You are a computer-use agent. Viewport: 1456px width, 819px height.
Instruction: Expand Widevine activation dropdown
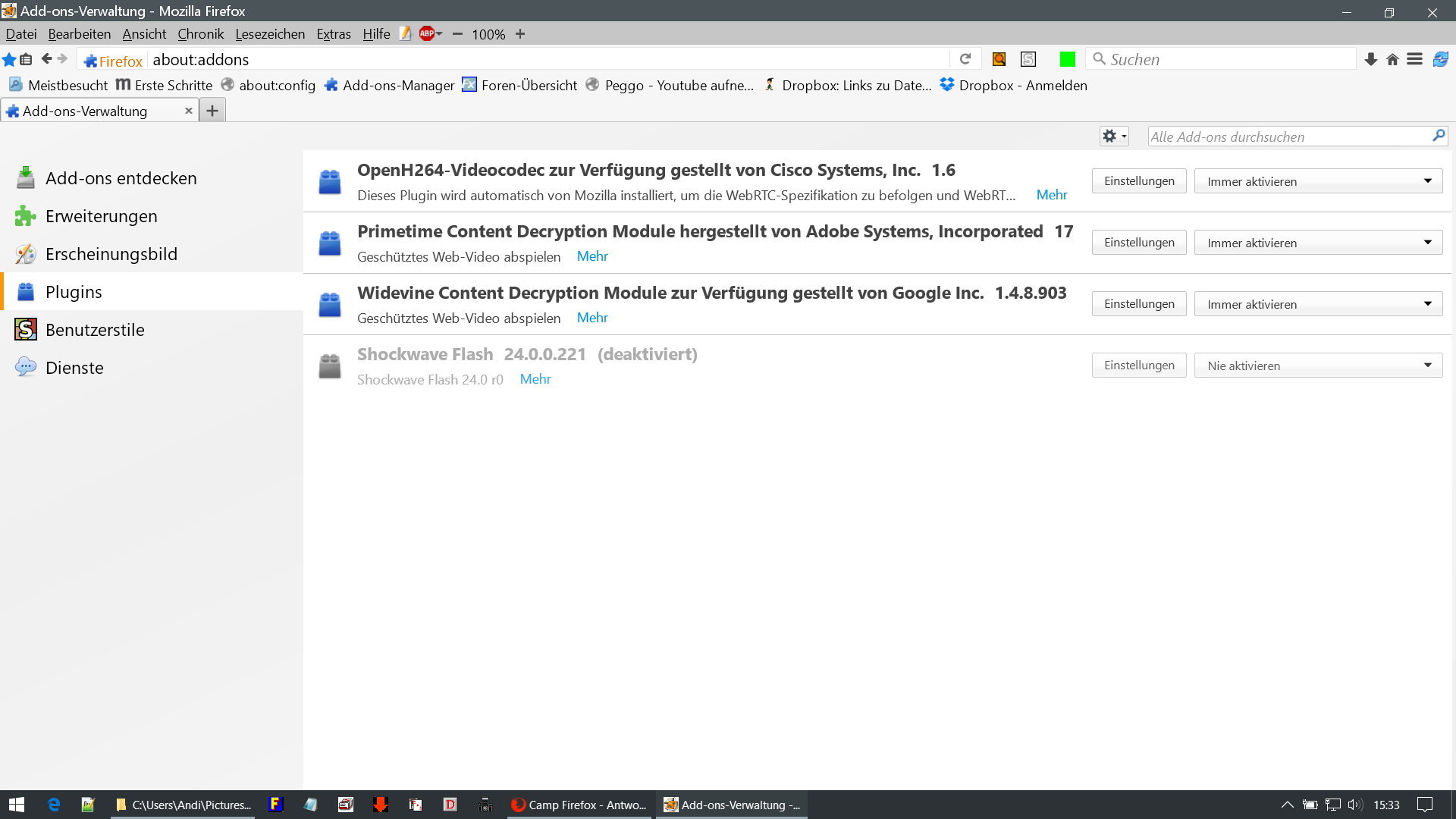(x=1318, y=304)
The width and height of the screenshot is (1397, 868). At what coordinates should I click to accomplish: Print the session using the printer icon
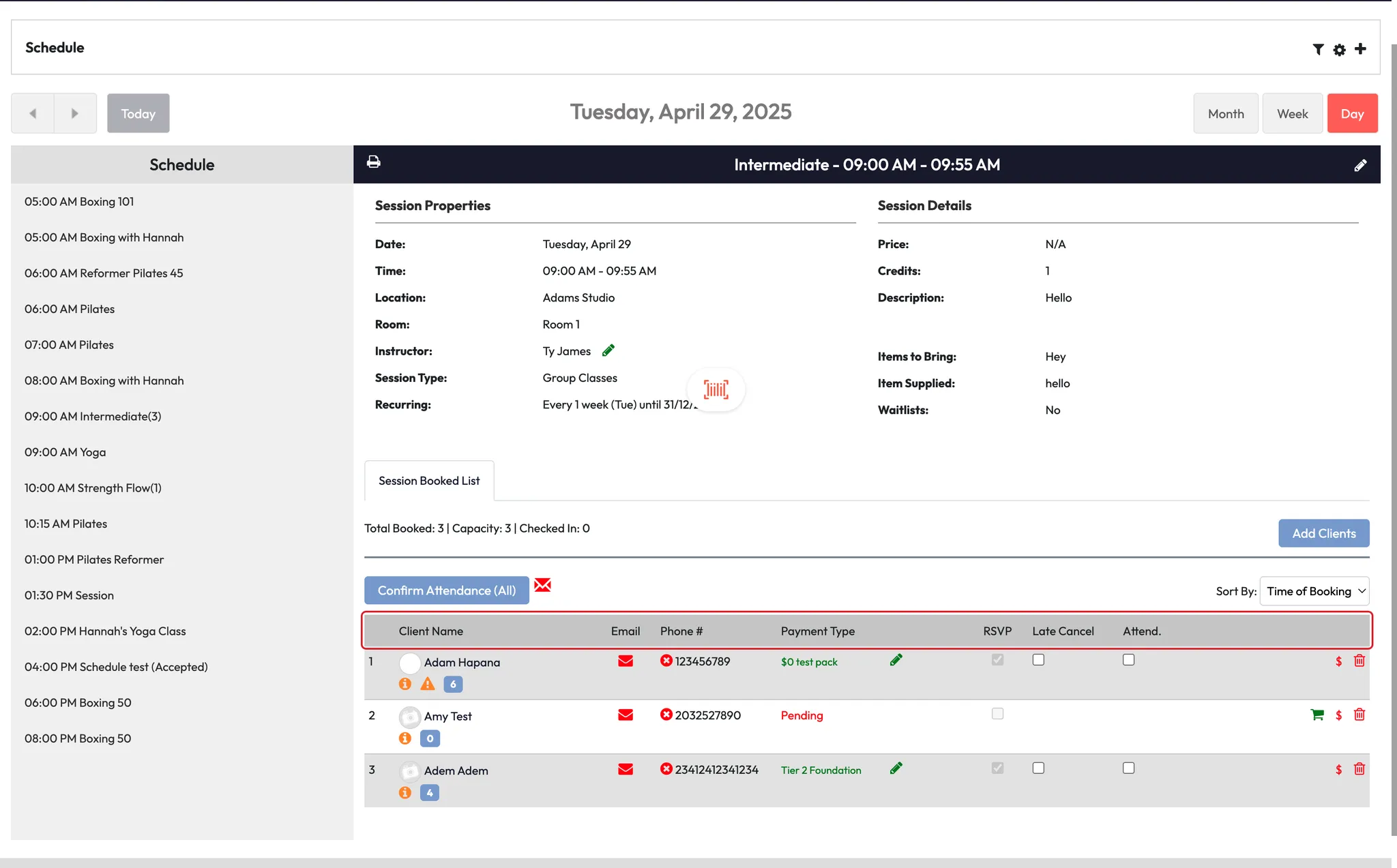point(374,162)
------------------------------------------------------------------------
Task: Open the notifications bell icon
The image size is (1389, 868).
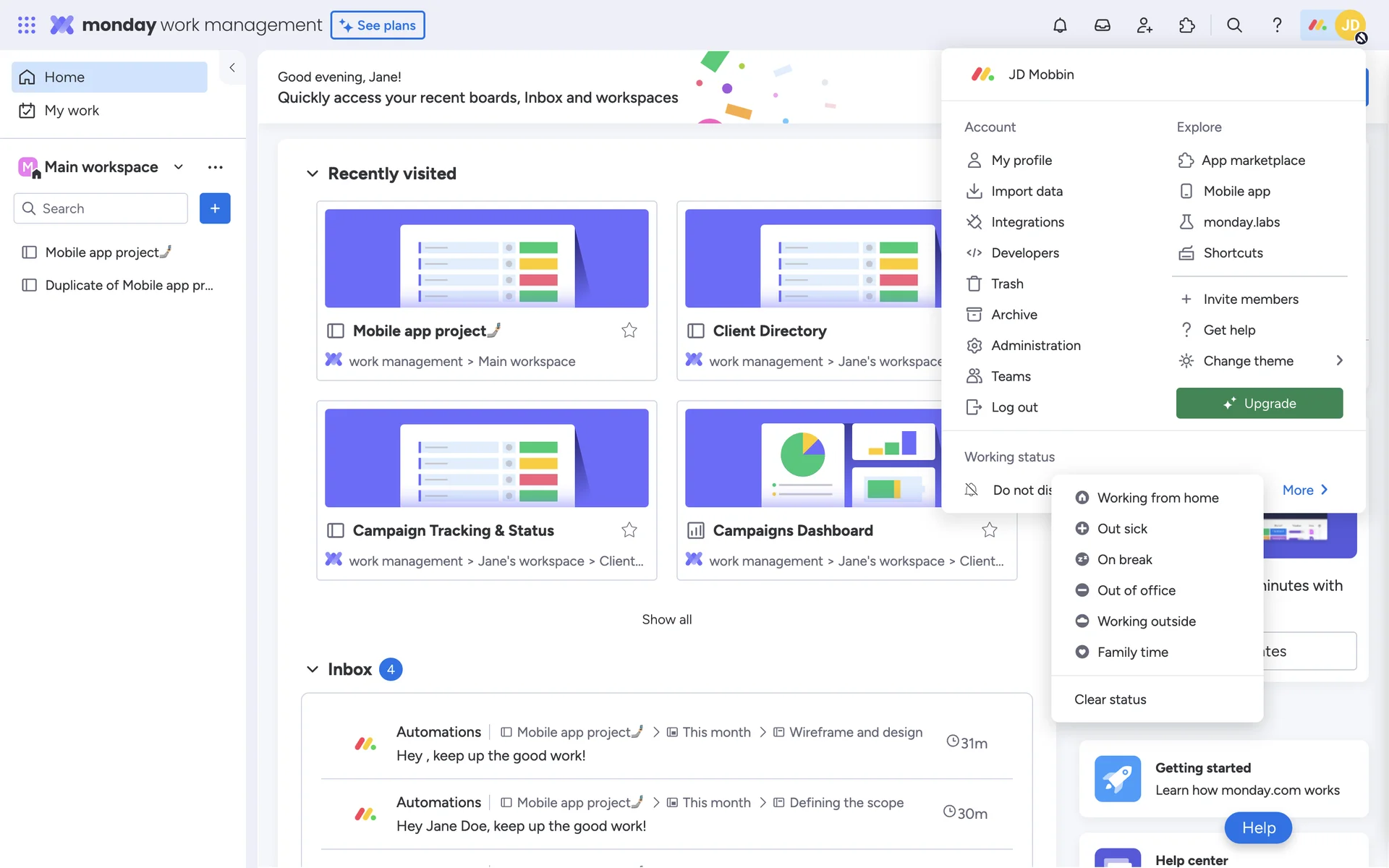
------------------------------------------------------------------------
# Exercise description
Of the lines above, extract only those from the line with "Task: Open the notifications bell icon" to the line with "The image size is (1389, 868).", both included, exactly as written.

# Solution for this problem
Task: Open the notifications bell icon
The image size is (1389, 868).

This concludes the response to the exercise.